Unterdessen kündigte der türkische Premier Erdogan an, dass gegen die Verantwortlichen des israelischen Angriffs auf die Gaza-Hilfsflotte Strafanzeige gestellt wird. UNO-Generalsekretär Ban Ki Moon forderte Israel auf, die Blockade des Gazastreifens umgehend aufzuheben.
Merkel für Untersuchung mit Nahost-Quartett
Bundeskanzlerin Angela Merkel sprach sich am Donnerstag für eine transparente und unabhängige Untersuchung des Vorfalls aus. Daran sollten auch Vertreter des sogenannten Nahost-Quartetts (EU, UN, Russland, USA) beteiligt sein. Das sagte Merkel nach einem Telefonat mit Palästinenserpräsident Mahmud Abbas.
Dagegen sprach sich der israelische Außenminister Avigdor Lieberman gegen eine Mitwirkung des Auslandes aus. „Wir sind erwachsen genug, um damit selbst klarzukommen“, sagte der ultrarechte Minister.
US-Vizepräsident Biden unterstützt Israel
Die US-Regierung schätzt die Blockade des Gaza-Streifens als unhaltbar ein, allerdings gab US-Vizepräsident Joe Biden den Israelis argumentative Schützenhilfe. Israel habe das Recht, die Hilfsschiffe auf mögliche Waffen und andere unerlaubte Güter zu überprüfen. Schließlich befinde sich Israel „im Krieg“ mit der radikal-islamischen Palästinenser-Organisation Hamas.

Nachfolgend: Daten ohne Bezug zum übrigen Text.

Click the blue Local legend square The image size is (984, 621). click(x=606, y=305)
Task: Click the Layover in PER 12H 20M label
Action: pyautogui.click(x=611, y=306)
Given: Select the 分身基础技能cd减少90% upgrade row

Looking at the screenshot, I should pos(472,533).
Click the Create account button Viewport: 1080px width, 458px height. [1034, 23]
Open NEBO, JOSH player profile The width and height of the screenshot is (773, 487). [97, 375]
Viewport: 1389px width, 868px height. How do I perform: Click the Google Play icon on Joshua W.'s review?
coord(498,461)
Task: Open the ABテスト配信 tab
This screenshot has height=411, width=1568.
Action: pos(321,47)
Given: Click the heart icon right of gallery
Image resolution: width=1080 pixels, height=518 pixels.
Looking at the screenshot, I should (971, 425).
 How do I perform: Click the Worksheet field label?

Jüdische Gemeinde zu Berlin: Bedauern
Die Jüdische Gemeinde zu Berlin bekundet in einer Presseerklärung ihr ausdrückliches Bedauern, dass bei den Ereignissen vor der Küste Gazas am 31. Mai 2010 Menschen ums Leben
gekommen seien. Deshalb müsse gründlich recherchiert und untersucht werden, welche Umstände zu diesem Vorfall geführt hätten. "Solange aber noch kein abschließendes Ergebnis vorliegt, wehren wir uns gegen eine einseitige und vorschnelle Vorverurteilung Israels." Im überwiegenden Teil der
Berichterstattung geschehe jedoch genau dies. Israel werde an den internationalen Pranger gestellt. Unter den Organisatoren der Hilfsaktion befänden sich auch radikalislamische Organisationen. "Denn es war nicht nur Ziel, Hilfsgüter nach Gaza zu liefern, sondern auch eine gründlich geplante, der Hamas, einer antisemitischen Terrororganisation, in die Hände spielende Propagandaaktion zu platzieren", so der Vorstand der Jüdischen Gemeinde zu Berlin.